--- Task input Enclosed Below ---

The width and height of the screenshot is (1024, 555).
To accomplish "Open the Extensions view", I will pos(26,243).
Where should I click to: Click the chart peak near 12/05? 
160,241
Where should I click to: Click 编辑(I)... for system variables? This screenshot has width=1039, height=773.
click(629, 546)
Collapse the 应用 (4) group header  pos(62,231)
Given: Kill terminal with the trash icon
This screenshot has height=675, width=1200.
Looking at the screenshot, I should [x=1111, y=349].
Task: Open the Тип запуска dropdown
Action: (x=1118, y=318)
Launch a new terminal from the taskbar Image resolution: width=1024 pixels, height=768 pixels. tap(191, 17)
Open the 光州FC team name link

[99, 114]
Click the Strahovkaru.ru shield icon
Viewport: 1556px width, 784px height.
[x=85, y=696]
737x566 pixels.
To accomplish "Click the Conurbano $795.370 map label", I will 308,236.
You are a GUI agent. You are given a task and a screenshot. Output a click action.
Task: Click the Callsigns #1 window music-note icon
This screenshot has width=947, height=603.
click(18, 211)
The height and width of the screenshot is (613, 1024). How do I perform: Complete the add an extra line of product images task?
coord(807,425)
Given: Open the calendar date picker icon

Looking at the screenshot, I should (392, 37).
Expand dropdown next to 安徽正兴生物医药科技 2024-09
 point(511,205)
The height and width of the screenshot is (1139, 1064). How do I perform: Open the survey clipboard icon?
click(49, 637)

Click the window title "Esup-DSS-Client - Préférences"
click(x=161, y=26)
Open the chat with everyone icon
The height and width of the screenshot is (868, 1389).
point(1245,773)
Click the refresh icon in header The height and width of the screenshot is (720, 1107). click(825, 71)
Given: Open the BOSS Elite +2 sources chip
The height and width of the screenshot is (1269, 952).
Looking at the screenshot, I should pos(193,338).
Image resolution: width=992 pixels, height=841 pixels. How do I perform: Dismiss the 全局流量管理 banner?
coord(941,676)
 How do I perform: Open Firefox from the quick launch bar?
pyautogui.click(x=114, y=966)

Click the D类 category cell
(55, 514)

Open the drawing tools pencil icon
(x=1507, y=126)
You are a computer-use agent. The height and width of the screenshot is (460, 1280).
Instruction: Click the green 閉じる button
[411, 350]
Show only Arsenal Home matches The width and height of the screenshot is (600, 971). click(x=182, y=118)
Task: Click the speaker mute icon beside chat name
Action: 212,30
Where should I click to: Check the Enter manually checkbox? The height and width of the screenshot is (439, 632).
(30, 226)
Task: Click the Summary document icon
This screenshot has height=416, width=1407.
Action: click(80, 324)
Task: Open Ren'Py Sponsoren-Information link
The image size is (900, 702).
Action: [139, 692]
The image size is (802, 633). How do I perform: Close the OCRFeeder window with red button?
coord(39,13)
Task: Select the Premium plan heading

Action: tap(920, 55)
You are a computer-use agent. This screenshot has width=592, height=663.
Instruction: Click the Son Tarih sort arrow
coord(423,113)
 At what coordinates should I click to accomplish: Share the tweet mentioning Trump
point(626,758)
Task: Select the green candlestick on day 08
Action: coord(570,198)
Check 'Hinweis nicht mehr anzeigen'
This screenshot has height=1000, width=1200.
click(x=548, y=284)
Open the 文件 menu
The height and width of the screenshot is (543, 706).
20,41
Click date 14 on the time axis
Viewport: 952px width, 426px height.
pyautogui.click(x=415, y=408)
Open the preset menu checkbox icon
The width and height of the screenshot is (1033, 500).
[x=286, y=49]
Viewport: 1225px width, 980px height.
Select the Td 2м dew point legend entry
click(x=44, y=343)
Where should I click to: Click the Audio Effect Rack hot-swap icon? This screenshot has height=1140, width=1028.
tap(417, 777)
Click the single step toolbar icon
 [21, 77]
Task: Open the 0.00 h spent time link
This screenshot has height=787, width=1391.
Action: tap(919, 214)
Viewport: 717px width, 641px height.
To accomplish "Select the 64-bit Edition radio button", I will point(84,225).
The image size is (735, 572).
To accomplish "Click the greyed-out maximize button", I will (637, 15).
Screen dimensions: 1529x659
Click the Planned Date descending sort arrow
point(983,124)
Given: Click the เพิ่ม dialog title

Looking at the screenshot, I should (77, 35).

--- End of Enclosed Task input ---

Restate word for word only the lines above from the line containing "Given: Kill terminal with the trash icon" to the line containing "Click the Strahovkaru.ru shield icon", both of them included.

## [Written response]
Given: Kill terminal with the trash icon
This screenshot has height=675, width=1200.
Looking at the screenshot, I should [x=1111, y=349].
Task: Open the Тип запуска dropdown
Action: (x=1118, y=318)
Launch a new terminal from the taskbar Image resolution: width=1024 pixels, height=768 pixels. tap(191, 17)
Open the 光州FC team name link

[99, 114]
Click the Strahovkaru.ru shield icon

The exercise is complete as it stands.